Experience = losing money… so true. In any business when a guy with experience meets a guy with the money he leaves with money, leaving the other one with experience. That’s how world works, I guess…
Indeed.
Hi Shaun, should your strategy not be: BUY when it closes above and SELL when price closes below?
Cheers
James
Hi James,
No – that’s a very good way to lose money. Breakout trading intraday is almost always a surefire money loser.
–Shaun
Very well said, I know and agree with all you said with the trading / gambling situations. Sorry for your sore eye.. Regards, Barry.
Thanks, Barry. The eye is recovering nicely. It’s more of a turf burn than a cut.
Shaun, is this correct – go short when the price closes above the 50 period sma and long when if closes below? Seems backward.
Hey Ron,
Great question and I’m glad you asked it. That’s one that I probably should have anticipated while writing.
The strategy is correct as presented. Most traders feel like the price should break away from the average. But, think for a second what an average is. It’s the average. The price isn’t supposed to be far away from the average. It’s supposed to come back to the average.
I have done TONS of quantitative analysis on moving averages for years. Every bit of research that I’ve ever produced shows that intraday prices revert to the mean. I chose AUDCAD because it’s one of the strongest pairs exhibiting this behavior.
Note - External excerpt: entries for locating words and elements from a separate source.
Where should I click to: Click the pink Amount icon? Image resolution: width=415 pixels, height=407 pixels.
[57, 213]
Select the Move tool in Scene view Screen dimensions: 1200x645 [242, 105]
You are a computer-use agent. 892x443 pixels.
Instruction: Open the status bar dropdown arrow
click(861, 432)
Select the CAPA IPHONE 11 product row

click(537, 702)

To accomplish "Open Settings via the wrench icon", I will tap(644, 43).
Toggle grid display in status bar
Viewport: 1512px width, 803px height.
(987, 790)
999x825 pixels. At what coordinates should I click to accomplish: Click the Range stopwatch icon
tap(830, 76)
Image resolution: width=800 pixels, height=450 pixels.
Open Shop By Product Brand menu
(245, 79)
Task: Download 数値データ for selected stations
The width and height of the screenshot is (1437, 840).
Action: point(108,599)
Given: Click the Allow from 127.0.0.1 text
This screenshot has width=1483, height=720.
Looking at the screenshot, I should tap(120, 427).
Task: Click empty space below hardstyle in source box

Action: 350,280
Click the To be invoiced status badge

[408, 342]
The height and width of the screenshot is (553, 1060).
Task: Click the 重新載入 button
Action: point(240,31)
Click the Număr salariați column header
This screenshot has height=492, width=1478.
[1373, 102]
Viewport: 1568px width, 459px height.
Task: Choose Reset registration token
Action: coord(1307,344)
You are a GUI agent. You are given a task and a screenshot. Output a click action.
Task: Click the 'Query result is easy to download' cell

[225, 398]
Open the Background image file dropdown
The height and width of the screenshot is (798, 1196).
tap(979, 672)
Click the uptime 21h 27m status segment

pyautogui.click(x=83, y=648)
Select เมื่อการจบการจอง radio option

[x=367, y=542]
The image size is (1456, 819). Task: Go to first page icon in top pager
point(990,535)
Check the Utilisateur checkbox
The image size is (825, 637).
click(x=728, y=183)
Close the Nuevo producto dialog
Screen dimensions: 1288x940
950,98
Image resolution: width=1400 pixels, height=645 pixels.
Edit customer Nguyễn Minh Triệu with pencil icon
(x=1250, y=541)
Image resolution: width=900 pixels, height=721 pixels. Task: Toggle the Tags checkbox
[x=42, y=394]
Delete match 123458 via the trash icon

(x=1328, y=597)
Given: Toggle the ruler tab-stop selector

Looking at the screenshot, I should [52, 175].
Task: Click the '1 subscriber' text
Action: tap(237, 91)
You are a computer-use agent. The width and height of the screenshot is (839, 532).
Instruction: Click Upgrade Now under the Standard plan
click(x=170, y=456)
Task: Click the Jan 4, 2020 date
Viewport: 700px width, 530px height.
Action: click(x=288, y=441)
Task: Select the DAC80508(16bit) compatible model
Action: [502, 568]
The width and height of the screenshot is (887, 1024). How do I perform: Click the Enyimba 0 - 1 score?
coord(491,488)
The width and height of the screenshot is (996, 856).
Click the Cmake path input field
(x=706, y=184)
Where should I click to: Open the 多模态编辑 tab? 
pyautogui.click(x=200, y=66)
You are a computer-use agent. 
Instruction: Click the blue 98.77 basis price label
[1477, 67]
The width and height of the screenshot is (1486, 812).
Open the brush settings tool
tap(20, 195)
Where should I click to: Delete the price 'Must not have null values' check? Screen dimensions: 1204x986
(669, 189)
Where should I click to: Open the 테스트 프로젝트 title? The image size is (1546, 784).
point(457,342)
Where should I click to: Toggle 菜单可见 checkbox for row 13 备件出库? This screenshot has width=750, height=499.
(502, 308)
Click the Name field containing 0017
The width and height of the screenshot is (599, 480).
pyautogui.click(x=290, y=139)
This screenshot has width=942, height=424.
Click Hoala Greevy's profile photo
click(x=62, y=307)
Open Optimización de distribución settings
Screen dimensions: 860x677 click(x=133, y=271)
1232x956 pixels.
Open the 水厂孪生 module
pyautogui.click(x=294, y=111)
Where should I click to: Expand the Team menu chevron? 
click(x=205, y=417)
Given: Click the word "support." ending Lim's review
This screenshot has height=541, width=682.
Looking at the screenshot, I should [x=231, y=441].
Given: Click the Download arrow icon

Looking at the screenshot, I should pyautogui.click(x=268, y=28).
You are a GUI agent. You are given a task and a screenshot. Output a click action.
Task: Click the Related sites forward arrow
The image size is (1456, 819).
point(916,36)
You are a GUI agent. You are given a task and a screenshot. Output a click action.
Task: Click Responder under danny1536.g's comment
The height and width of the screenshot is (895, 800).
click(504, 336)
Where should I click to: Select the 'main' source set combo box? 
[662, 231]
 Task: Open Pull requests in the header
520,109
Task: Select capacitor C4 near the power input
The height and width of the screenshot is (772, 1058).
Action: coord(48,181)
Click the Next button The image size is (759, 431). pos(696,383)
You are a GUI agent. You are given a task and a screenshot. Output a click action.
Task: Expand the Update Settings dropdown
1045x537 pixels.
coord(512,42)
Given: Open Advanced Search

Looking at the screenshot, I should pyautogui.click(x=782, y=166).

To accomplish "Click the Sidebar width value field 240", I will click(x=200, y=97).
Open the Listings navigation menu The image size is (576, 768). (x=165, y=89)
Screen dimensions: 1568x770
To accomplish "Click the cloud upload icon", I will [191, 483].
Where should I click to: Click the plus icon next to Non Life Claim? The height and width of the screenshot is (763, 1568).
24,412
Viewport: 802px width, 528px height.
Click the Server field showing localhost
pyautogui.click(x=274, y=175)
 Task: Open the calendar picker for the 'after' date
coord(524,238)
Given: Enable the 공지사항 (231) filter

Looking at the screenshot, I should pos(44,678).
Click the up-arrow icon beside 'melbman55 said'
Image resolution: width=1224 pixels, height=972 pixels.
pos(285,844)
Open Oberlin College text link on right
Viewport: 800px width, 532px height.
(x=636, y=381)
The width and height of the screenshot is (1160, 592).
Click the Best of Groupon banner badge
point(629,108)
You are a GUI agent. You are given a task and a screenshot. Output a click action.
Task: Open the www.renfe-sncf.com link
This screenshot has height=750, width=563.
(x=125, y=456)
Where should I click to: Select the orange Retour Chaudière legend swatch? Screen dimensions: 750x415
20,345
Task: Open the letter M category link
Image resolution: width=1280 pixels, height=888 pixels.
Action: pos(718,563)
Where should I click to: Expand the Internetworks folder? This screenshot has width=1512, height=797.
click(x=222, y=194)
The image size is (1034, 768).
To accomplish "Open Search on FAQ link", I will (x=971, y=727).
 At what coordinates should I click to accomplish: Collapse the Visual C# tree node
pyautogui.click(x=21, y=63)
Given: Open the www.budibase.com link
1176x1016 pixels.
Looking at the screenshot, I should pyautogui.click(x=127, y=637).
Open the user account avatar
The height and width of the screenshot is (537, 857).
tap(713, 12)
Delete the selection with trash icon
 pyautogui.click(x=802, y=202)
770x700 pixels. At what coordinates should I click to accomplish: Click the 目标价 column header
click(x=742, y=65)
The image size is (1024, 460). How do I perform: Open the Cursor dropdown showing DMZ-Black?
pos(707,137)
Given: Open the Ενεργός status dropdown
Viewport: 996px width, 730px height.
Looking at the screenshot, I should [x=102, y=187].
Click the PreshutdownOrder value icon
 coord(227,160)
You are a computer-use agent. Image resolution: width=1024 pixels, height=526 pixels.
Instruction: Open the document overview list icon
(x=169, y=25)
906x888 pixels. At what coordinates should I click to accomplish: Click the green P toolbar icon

Are you going to take me up on the strategy challenge? I hope you do!
–Shaun
Hi Shaun. I’ll give it a try. Your strategy is, at least for me, not intuitive. You say it’d prone to catastrophic failure, but since you have the 1% stop I don’t see why you consider the trade hitting the stoploss order a catastrophe. A couple things you don’t specify in your trading plan. I’m assuming the 1% stop is a trailing stop since we would never be out of the market. We just reverse when we get a close on whatever side of the 50 sma. Do I have that right? You also say that we can exit the trade when the bar closes, but are really saying we never exit the trade, only reverse. There’s also no money management. I’m assuming that every time we reverse out a position, we have to reevaluate our position size based on earnings or losses?
Ron
Great questions again.
You say it’d prone to catastrophic failure, but since you have the 1% stop I don’t see why you consider the trade hitting the stoploss order a catastrophe.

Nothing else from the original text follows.